» **Selected extract**:
News graph aggregator

The News Hunter platform harvests texts in real time from online news and social media. Each text is lifted semantically into a small knowledge graph that represents the text item (for example a tweet or an RSS article) itself along with the people, places, organisations etc it mentions. Sometimes these texts report the same events, which means that the smaller knowledge graphs that represent each of them should be merged into a larger event graph. The assignment is to develop a software tool that inputs a stream of small news graphs and identifies groups of graphs that may represent the same or closely related events, for example because they mention the same people, places or organisations around the same time. The tool shall then merge related graphs into larger single graphs that it outputs. We will give you access to a stream of news graphs you can use as input. It is a bonus if the tool offers a Fast API interface and runs in a Docker.

Example data:

(After you unzip the last file, you get a tar-archive that you must unpack to get the files.)

Each file name starts with a time stamp. For example '20200929T120002-003bd40e-c4da-401d-8e7e-0645e80fcf9d.ttl' is from 2020-09-29, two seconds after 12:00. Hence, sorting the files by name also sorts them chronologically. The time stamp is also available from each graph using the nhterm:sourceDateTime property.

EventKG enricher

EventKG is a big knowledge graph of events represented in RDF. It connects each event with the people, places, organisations etc it involves. The assigment is to enrich a subset of EventKG with additional information taken from reference sources such as Wikidata, DBpedia, GeoNames, ConceptNet, YAGO3, YAGO4 etc. The assignment will deliver a software tool that inputs small knowledge graphs from EventKG, each of them representing an even, and that outputs larger, enriched knowledge graphs with related information from the chosen sources. We will provide access to EventKG and some relevant reference sources. It is a bonus if the tool offers a Fast API interface and runs in a Docker.

A SPARQL endpoint for EventKG is locally available at http://nelson.uib.no/bg-eventkg (remember to "Use" the right namespace!). This paper explains EventKG a little more, including the ontology used: https://link.springer.com/chapter/10.1007/978-3-319-93417-4_18.

ConceptNet and YAGO3 are also locally available at http://nelson.uib.no/bg-conceptnet and http://nelson.uib.no/bg-yago3.

» **Data section**:
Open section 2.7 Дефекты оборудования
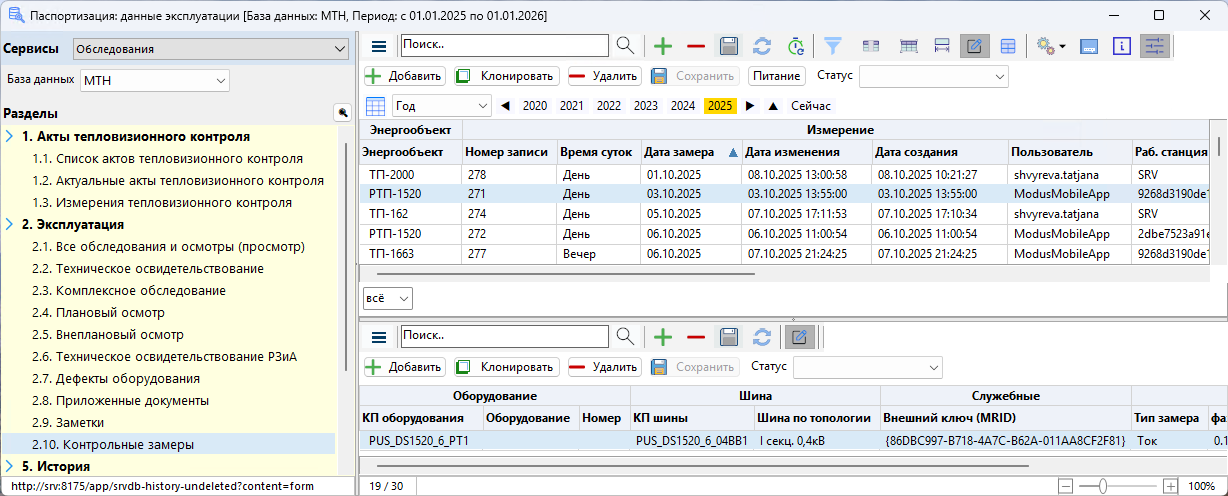Image resolution: width=1228 pixels, height=496 pixels. (x=115, y=379)
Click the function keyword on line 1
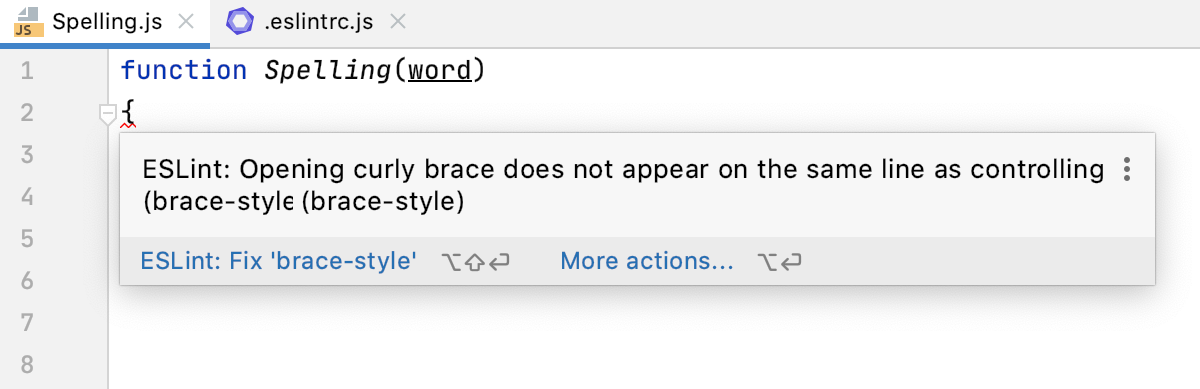1200x389 pixels. 183,71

» **Objectives**:
[A] In the project descriptions, which property gives the time stamp of each news graph?
[B] Transcribe the project descriptions, beginning at the words "(After you unzip" and stopping after "the nhterm:sourceDateTime property.".

» **Answers below**:
[A] The nhterm:sourceDateTime property.

[B]
(After you unzip the last file, you get a tar-archive that you must unpack to get the files.)

Each file name starts with a time stamp. For example '20200929T120002-003bd40e-c4da-401d-8e7e-0645e80fcf9d.ttl' is from 2020-09-29, two seconds after 12:00. Hence, sorting the files by name also sorts them chronologically. The time stamp is also available from each graph using the nhterm:sourceDateTime property.